Transgenders have been that part of the minority in our society who have been ostracized and oppressed for their sheer own identity[1]. From early childhood, trans individuals have had their share of difficulty in getting to terms with their identity and sexual orientation. Furthermore, treating them harshly in the workplace pushes their mental well-being to an edge at times leading to suffering from Gender Dysphoria[2]. Lately, many developments can be seen brimming up the surface giving hope to this vulnerable community, but much work has to be done for creating a safe place to work around.

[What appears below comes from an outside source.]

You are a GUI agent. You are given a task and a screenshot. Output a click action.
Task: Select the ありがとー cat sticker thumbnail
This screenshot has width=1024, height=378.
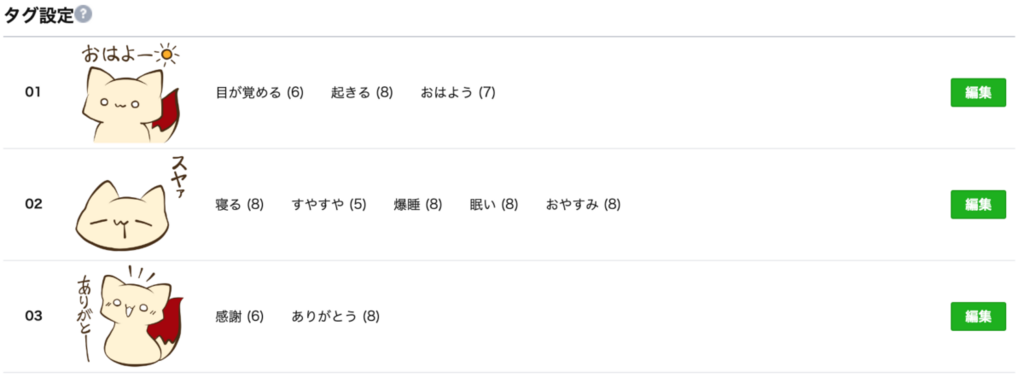click(x=130, y=316)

For upbringing the holistic developments of the community, we must ensure that trans individuals are getting recruited[3]. This may help in solving the problem of poverty but promoting and protecting the rights of the community and enlightening the other employees on how to create a safe workplace becomes crucial[4].

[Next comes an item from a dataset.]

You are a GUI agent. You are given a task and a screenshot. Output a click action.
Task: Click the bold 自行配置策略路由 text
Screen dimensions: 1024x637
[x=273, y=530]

Many global and inter-governmental organizations are working to improve the environment of the workplace. Yet, the efforts will only be fulfilled if the company itself chooses to mandate their regulation and policies. The two separate studies conducted by Harvard Business School showed that 47% of the 105 trans people in the United States are subjected to transphobic remarks[5]. The report given by The National Centre for Transgender Equality, a US-based organization working for ending violence and discrimination, showed many individuals were denied their promotion or they were fired or not recruited due to their gender expression[6].

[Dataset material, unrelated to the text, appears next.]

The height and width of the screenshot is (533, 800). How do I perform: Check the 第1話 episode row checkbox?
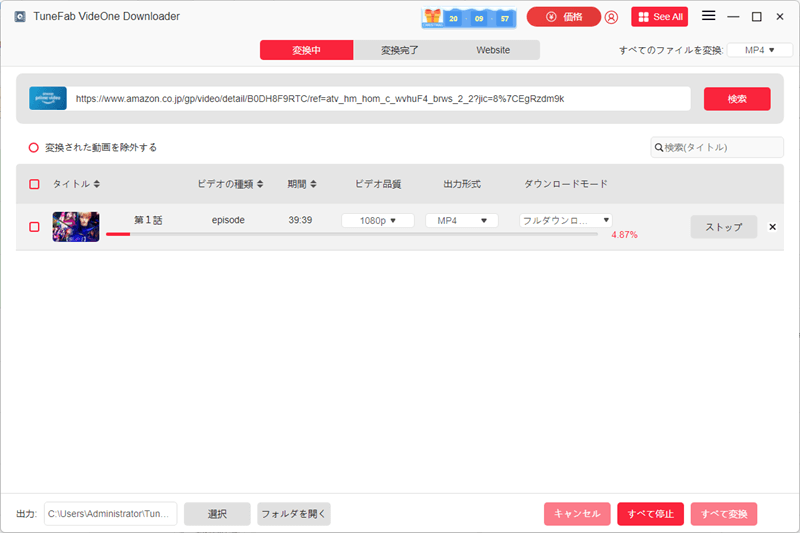coord(34,227)
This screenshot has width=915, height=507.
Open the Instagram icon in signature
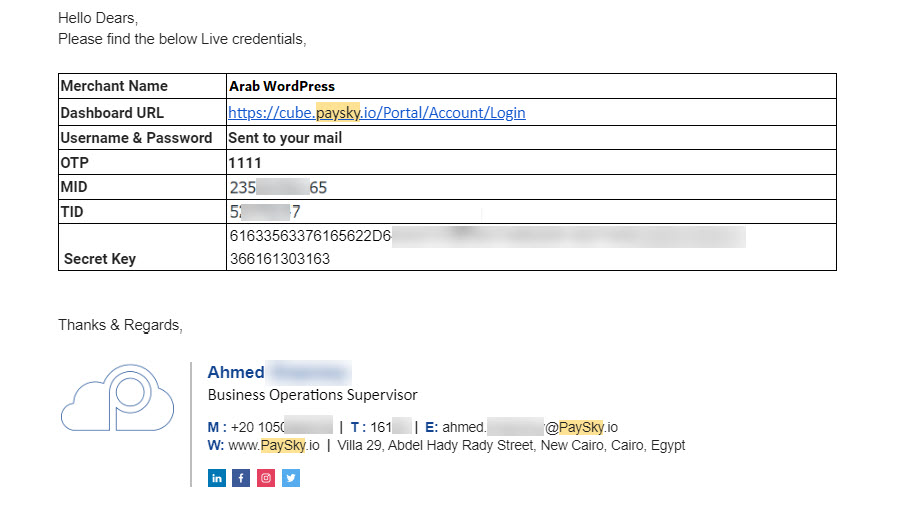pos(266,478)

In the judgment of the National Legal Services Authority vs Union of India, it was said that transgenders must be considered under the socially and educationally backward class, hence the government must ensure that get requisite representation in educational institutes and public and private sectors[7]. As per the report of the survey conducted by NHRC[8],  among 202 trans individuals, 26.7% of them are engaged in badhai and challa and 12% of them engage as sex workers. From the interviews of survey reports, individuals have admitted that they were forced to leave their workplace due to harassment and insults regarding their gender expression[9]. The report shows that most of them are engaged in traditional activities and they too often face harassment at times from police too and are forced to give money to them. In the case of Shanavi Ponnusamy vs Ministry of Civil Aviation & Anr., the petitioner was denied getting employed as a cabin crew[10]. The form released for the employment did not have a provision for transgenders and the petitioner had to choose the female category. The court said that the government must make a policy framework ensuring provisions for the employment of transgenders as per The Transgender Persons (Protection of Rights) Act 2019[11].


Companies are always in need of dedicated and talented employees regardless of their gender expression. In these contemporary times, a company will always try to maximize its profit and in the due course of achieving its targets, it becomes essential to preserve the interests of employees too. This not only creates a good public image for the company but also it makes easier for the members of this community to work without being subjected to any form of discrimination. The problems faced by them cannot be eliminated quickly in an instant, but they must chalk out remedies and their implementations also hold paramount importance in eradicating issues faced by transgenders.

The following are some methods that are and can be initiated in the workplace:

  1. Zero Tolerance Policy[12]: Stringent actions must be timely taken against employees who harass trans individuals. Also, the HR of the companies should include trans-inclusive policies for the company and train employees to use gender-neutral or preferred pronouns, curb stereotypical remarks, and other forms of misbehaviour towards them. Equal wages and other allowances also must be granted to them.
  2. Neutral Bathrooms[13]: Accessing bathrooms becomes a major difficulty for this community. Trans individuals should also have access to bathrooms that align with their gender expression. Most importantly co-workers can try to support them, such kind acts will make them feel safe and accepted.
  3. Training programs[14]: Most individuals lack resources and opportunities to train and get the necessary skills to get employed. Many organizations around the world have initiated programs wherein they train individuals from the trans community. In this way, we can ensure employment and give them the opportunity to create better livelihoods.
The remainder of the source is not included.